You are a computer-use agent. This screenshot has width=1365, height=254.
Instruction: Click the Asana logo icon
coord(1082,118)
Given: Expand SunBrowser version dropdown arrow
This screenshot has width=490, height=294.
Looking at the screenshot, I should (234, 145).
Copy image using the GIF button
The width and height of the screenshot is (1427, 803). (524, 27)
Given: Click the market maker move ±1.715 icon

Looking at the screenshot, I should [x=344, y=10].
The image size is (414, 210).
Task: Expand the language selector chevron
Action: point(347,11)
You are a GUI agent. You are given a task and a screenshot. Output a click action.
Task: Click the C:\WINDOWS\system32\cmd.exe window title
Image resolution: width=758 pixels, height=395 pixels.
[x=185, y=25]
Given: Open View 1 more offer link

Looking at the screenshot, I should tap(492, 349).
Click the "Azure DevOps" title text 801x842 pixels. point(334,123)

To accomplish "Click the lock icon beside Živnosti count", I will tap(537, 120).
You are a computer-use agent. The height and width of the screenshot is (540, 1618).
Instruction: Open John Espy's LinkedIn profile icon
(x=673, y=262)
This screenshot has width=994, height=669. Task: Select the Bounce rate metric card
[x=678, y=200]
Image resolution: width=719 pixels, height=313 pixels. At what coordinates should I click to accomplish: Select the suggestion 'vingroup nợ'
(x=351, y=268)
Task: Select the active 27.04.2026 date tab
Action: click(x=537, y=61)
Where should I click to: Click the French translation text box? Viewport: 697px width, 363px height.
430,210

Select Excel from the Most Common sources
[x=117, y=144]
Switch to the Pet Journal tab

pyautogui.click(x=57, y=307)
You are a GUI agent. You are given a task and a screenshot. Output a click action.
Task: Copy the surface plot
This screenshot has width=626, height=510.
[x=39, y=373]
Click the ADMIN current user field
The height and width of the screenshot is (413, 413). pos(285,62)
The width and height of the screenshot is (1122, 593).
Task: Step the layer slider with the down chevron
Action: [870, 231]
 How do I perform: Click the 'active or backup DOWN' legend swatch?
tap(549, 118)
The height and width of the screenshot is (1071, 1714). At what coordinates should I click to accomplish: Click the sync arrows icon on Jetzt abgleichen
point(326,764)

□ □ □ □

=== EXERCISE BRIEF ===
Look through the listing above. Pick out each line with "computer" and copy it.

=== PROBLEM SOLUTION ===
You are a computer-use agent. This screenshot has width=1365, height=254.
You are a computer-use agent. The height and width of the screenshot is (540, 1618).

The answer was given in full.